Сфинкс представляет собой звероподобное изображение той материнской “imago”,
которую можно обозначить как “страшную мать”, от которой в мифологии
сохранились еще обильные следы. К мифу об Эдипе такое толкование вполне
подходит. В нашем же случае вопрос остается открытым. Мне сделают упрек, что
ничто, кроме слова “сфинкс”, не оправдывает здесь ссылки на сфинкс Эдипа. При
недостаточности субъективных материалов, которых в Миллеровском тексте для
данного видения вовсе нет, приходится и от индивидуального истолкования
совершенно отказаться. Намека, который содержится в словах о “египетской”
фантазии, совершенно недостаточно, чтобы из него можно было сделать тут
какое-нибудь употребление. Поэтому, если мы и дерзаем проникнуть в тайну этого
видения, мы вынуждены сделать, быть может, чересчур смелую попытку обратиться к
тем материалам, которые дает нам история народов,— исходя из того допущения,
что бессознательное современного человека отливает свои символы все в те же
формы, что и в давно минувшие эпохи. Сфинкс в его традиционном виде
представляет собой смешанное получеловеческое, полузвериное существо, к
которому мы должны подходить с теми материалами, какие вообще имеют силу по
отношению к подобным продуктам фантазии. Я сошлюсь здесь прежде всего в общей
форме на положения, развитые в первой части, где речь шла о звероподобных
образах libido. Аналитику этот способ изображения хорошо знаком по сновидениям
и фантазиям невротиков (и нормальных). Влечение охотно находит свое отображение
в животном, в быке, лошади, собаке и так далее. Один из моих пациентов,
поддерживавший сомнительного свойства отношения с женщинами и начавший лечение,
можно сказать, с чувством страха, что я наверно запрещу ему его половые
авантюры, имел такое сновидение: я (его врач) весьма ловко пригвождаю копьем к
стене какое-то странное животное, наполовину свинью, наполовину крокодила.
Подобными звероподобными изображениями libido — прямо кишмя кишат сновидения.
Нередко встречаются и смешанные существа, как в описанном сне.
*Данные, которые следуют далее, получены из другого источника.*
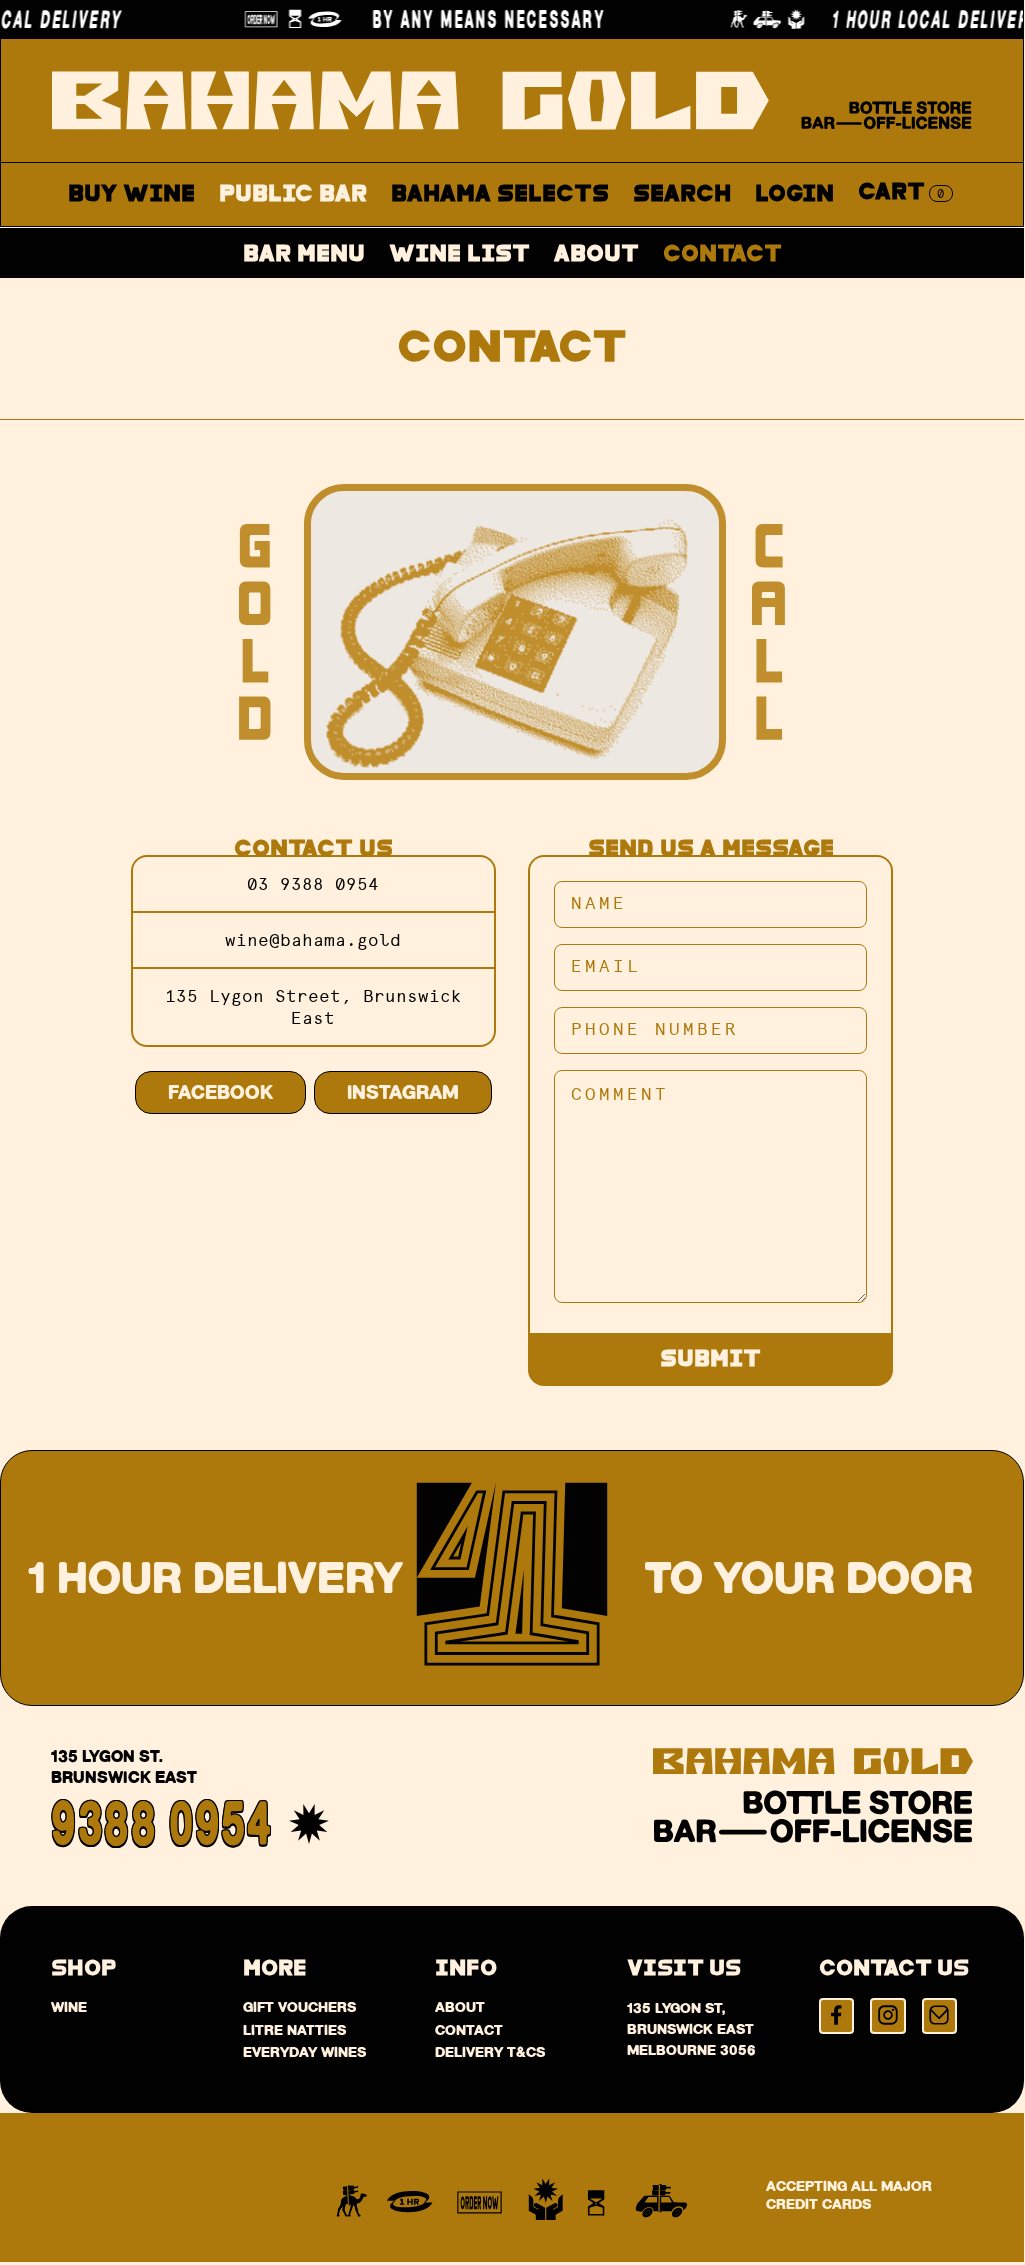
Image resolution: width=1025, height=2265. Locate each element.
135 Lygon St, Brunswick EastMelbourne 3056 (691, 2029)
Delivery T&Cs (490, 2052)
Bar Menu (304, 255)
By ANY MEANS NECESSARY (479, 19)
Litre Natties (294, 2030)
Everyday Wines (304, 2052)
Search (682, 194)
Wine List (459, 255)
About (596, 255)
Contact (722, 255)
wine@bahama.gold (313, 940)
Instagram (403, 1092)
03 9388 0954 (313, 884)
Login (794, 194)
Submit (710, 1359)
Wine (69, 2007)
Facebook (220, 1092)
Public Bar (293, 194)
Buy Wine (131, 194)
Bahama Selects (500, 194)
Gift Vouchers (299, 2007)
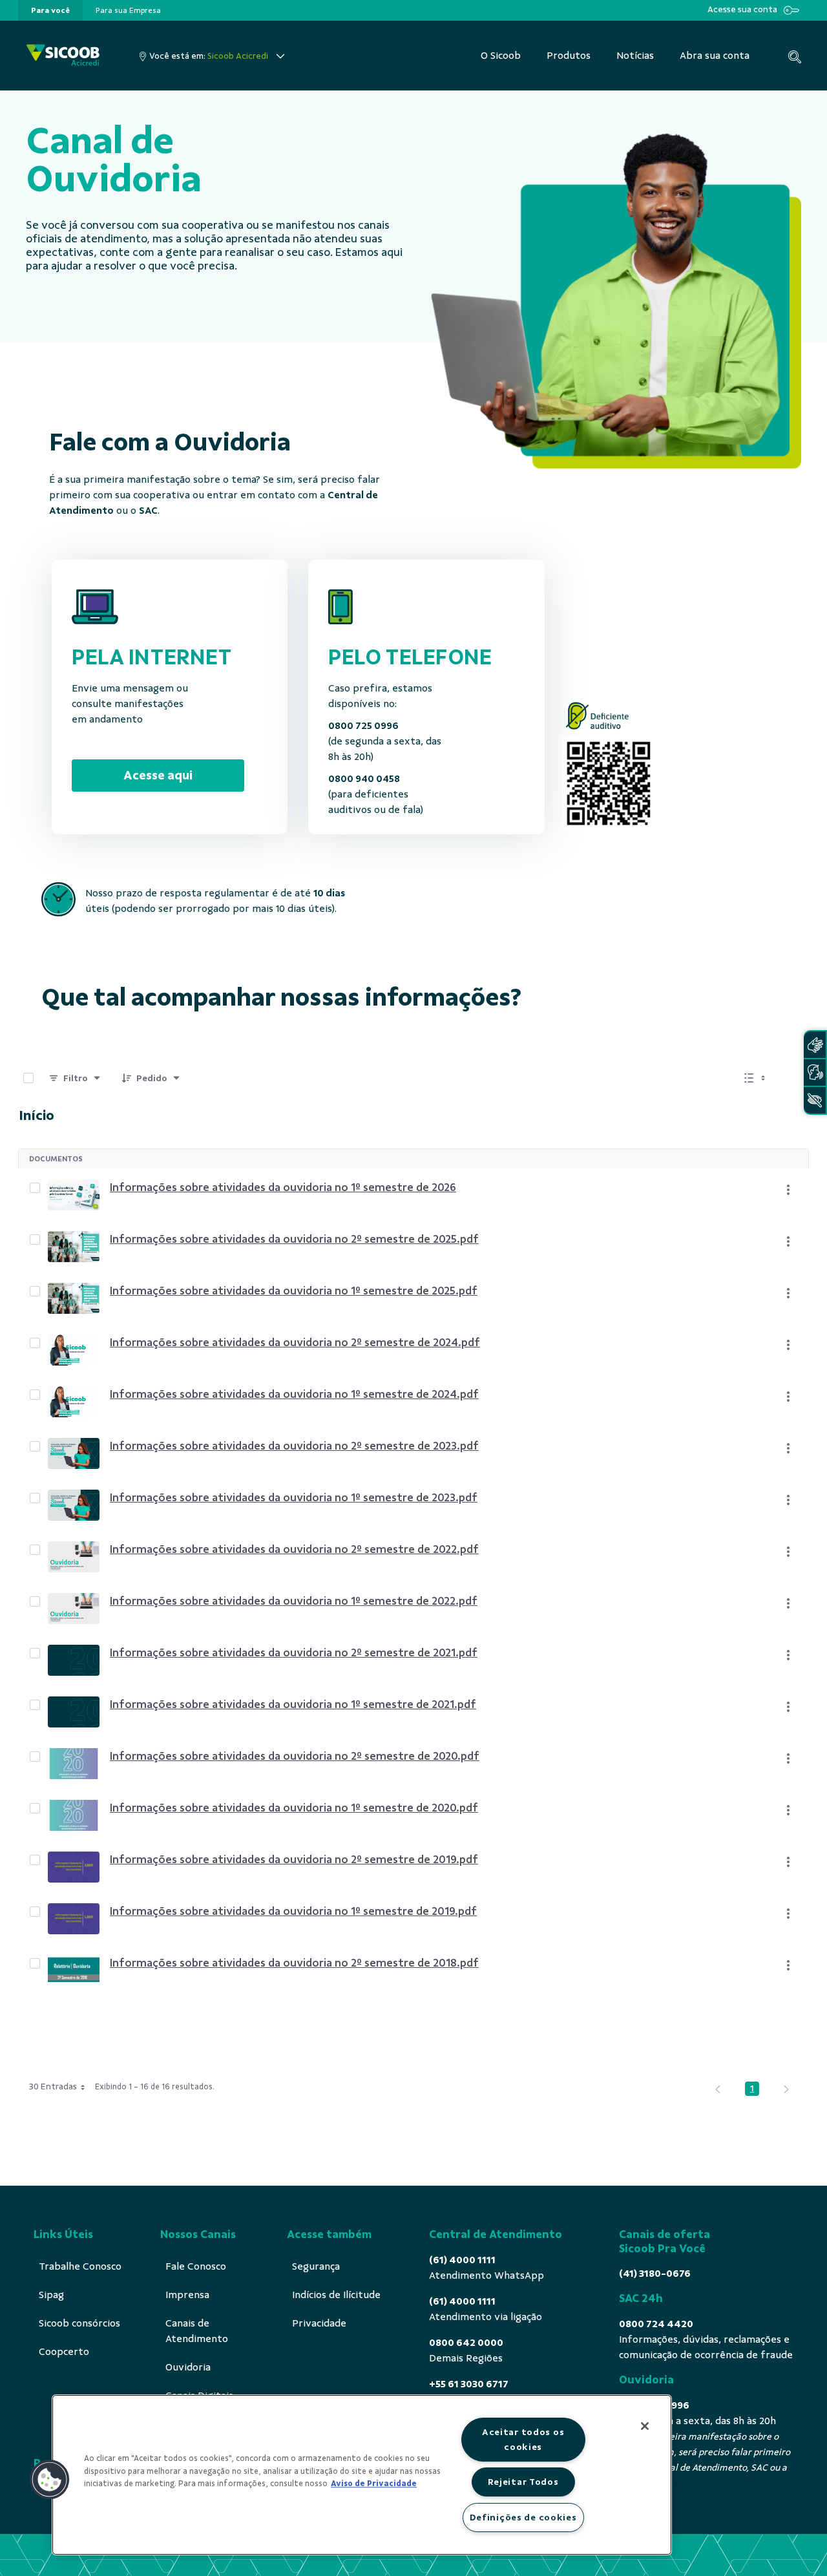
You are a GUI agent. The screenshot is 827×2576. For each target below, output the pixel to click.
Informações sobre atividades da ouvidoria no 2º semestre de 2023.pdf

Ряд ярких
примеров, в особенности таких, где нижняя животная половина изображена в
зверином виде, представил нам Bertschinger.
В зверином виде представленная libido — это не что иное, как “животная”
сексуальность, пребывающая в вытесненном состоянии. Как известно, история
вытеснения имеет свои корни в проблеме кровосмешения, на почве которой дают
себя чувствовать нервные побудительные мотивы к моральному противлению
сексуальности. Объекты вытесненной libido — это в конечном счете “imagines”
отца и матери; поэтому-то и звероподобные символы, поскольку они символизируют
не просто libido вообще, часто содержат изображение отца или. матери (например,
отца в виде быка, матери в виде коровы). Из этого корня, по-видимому, берут
свое начало как мы выше показали, и звероподобные атрибуты божества. Поскольку
вытесненная libido при известных условиях слова появляется в форме страха,
символами служат по большей части животные устрашающего характера.
Сознательно мы всею душою чтим мать, во сне же она преследует нас как страшное
животное. Сфинкс с мифологической точки зрения и представляет собой это
нагоняющее ужас животное, обнаруживающее явственные черты чего-то производного
от матери: в сказании об Эдипе сфинкс послан Герой, ненавидевшей Фивы как место
рождения Вакха. Одержав победу над сфинксом, представляющим не что иное, как
страх перед матерью, Эдип должен добиваться руки своей матери, ибо трон и рука
овдовевшей царицы Фив должны были достаться тому, кто освободит страну от
сфинксовой напасти. Генеалогия сфинкса обнаруживает множество точек
соприкосновения с затронутой нами проблемой: сфинкс — дочь Эхидны, смешанного
существа, представляющего сверху прекрасную деву, снизу — отвратительную змею.
Эта двойственность соответствует образу матери: сверху — человеческая,
привлекательная, достойная любви половина, а снизу — страшная, звериная
половина, превращенная запретом кровосмешения в нагоняющего ужас зверя. Эхидна
происходит от матери земли, Всематери Ген, которая родила ее на свет от Тартара,
олицетворенного подземного царства (места страха).